I'm working in a user segmentation process ('RFM' Segmentation), where users are categorized based on the 'buckets' that they are in.
As a quick example example, a user may be inside a 'champions' or 'cannot lose' bucket based on their activity and purchases (their RFM Score).
This is all calculated using an algorithm that is explained here: https://towardsdatascience.com/recency-frequency-monetary-model-with-python-and-how-sephora-uses-it-to-optimize-their-google-d6a0707c5f17
In the end, it is calculated as in this example :
if RFM_Score >= 9:
return "Cannot lose them"
elif ((RFM_Score >= 8) and (RFM_Score < 9)):
return "Winners"
Now, I want to offer the user the possibility to configure the boundaries (and names) of the buckets.
Is it possible to build a dynamic if-else structure that can be configured by parameters?
I thought about some kind of dictionary, like so:
#The first value in the tuple is the lowerbound, the second value is the upperbound.
params={'cannot lose':(9,), 'winners':(8, 9), [...] 'promising':(4, 5)}
def find_class(value):
for classname, boundaries in params:
if value >= boundaries[0]:
if len(boundaries) == 1:
return classname
elif value < boundaries[1]:
return classname
However, I'm affraid that this will make the algorithm much more complex (imagine that we're running this over potentially tens of millions of entries), while I think that the simple if/else will be fastest due to the way python interpreter is implemented.
I would like a light on: (1) is the dict approach acceptable?
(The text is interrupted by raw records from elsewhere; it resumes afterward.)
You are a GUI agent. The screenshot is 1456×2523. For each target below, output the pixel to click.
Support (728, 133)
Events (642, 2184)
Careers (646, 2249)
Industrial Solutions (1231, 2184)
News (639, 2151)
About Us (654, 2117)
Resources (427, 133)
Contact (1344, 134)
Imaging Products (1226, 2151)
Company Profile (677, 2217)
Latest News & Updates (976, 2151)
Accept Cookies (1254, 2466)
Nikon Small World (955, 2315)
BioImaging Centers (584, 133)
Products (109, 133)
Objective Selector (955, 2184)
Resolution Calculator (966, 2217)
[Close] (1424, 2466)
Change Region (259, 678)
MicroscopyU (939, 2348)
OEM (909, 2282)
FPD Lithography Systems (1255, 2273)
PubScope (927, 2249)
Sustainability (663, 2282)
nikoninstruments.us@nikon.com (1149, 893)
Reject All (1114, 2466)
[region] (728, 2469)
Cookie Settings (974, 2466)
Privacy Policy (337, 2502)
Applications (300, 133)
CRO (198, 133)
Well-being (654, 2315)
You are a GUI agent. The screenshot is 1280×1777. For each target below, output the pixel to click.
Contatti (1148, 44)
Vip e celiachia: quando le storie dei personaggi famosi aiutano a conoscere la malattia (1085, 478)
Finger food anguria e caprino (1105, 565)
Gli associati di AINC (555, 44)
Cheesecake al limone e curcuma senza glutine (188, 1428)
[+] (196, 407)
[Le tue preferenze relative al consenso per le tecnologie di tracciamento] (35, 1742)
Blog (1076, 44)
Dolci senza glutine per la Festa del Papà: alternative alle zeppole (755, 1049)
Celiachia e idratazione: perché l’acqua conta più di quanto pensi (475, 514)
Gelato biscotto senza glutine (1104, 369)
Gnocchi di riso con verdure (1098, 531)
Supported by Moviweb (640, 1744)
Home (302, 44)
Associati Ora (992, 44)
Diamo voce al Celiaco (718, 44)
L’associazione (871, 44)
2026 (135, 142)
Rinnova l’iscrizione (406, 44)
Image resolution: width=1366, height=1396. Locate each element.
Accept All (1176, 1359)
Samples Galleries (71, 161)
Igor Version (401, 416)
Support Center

Which are possible downturns; (2) is it much slower?
You should take a look at pandas.cut
which can divide values into buckets and labels them accordingly:
import pandas as pd
values = [8,10,6,4,4,1]
labels = pd.cut(values, bins = [0,4,5,8,10],
labels = ["not so promising", "promising", "winners", "cannot lose them"])
I would assume that this is pretty optimised and will probably perform at least not much worse than a self implemented version based on foor loops and if else statements.
By default the bins are right closed intervals, so in the above example it should be ((0,4], (4,5], (5, 8], (8, 10]). That means that the point is categorised into the interval where it is larger than the left bound but not greater than the right bound. This behaviour can be adapted with the arguments right
or include_lowest
(see https://pandas.pydata.org/pandas-docs/stable/reference/api/pandas.cut.html)